There is always some great excuse for the trashing
of the human freedom that built civilization as we know it. If the state
cannot find one, it is glad to invent one. A population that is ideologically
gullible or afraid for its security can permit government to run roughshod
over people’s rights and liberties, and a government that gains such
power never gives it back on its own. Rights and liberties must be reclaimed
by the people themselves, and the spark that makes this happen is reversing
the conditions that permitted the rise of statism.
The people must lose their gullibility through ideological enlightenment, and
they must lose their sense of fear that the world will fall apart if the
tyrant is not in control.
Part of this process of enlightenment requires an
understanding of what was lost when we gave up liberty, and what can be
gained by reclaiming it. Mises’s book did not
overlook this task, with a pithy description of the traditional classical
liberal vision:
In order to grasp the meaning of this liberal
program we need to imagine a world order in which liberalism is supreme.

_REQUESTS_:
1. Please answer these questions about the passage on liberty and statism, one line each, marked the same way:
(a) By whom must rights and liberties be reclaimed?
(b) According to the passage, what two things must the people lose?
(c) Whose book gives a description of the traditional classical liberal vision?
2. Extend the passage on liberty and statism, picking up right after its final sentence.

_SOURCE MATERIAL_:
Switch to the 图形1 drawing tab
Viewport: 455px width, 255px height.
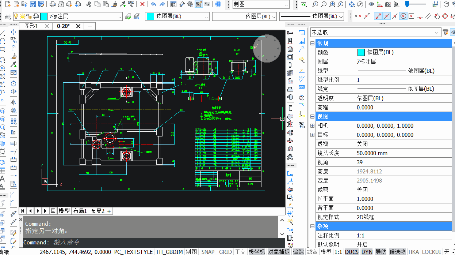pos(31,26)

_ANSWERS PER TASK_:
1.
(a) By the people themselves.
(b) Their gullibility, through ideological enlightenment, and their sense of fear that the world will fall apart if the tyrant is not in control.
(c) Mises's.

2.
Either all the states in it are liberal, or enough are so that when united
they are able to repulse an attack of militarist aggressors. In this liberal
world, or liberal part of the world, there is private property in the means
of production. The working of the market is not hampered by government
interference. There are no trade barriers; men can live and work where they
want. Frontiers are drawn on the maps but they do not hinder the migrations
of men and shipping of commodities. Natives do not enjoy rights that are
denied to aliens. Governments and their servants restrict their activities to
the protection of life, health, and property against fraudulent or violent
aggression. They do not discriminate against foreigners. The courts are
independent and effectively protect everybody against the encroachments of
officialdom. Everyone is permitted to say, to write, and to print what he
likes. Education is not subject to government interference. Governments are
like night-watchmen whom the citizens have entrusted with the task of
handling the police power. The men in office are regarded as mortal men, not
as superhuman beings or as paternal authorities who have the right and duty
to hold the people in tutelage. Governments do not have the power to dictate
to the citizens what language they must use in their daily speech or in what
language they must bring up and educate their children. Administrative organs
and tribunals are bound to use each man's language in dealing with him,
provided this language is spoken in the district by a reasonable number of
residents.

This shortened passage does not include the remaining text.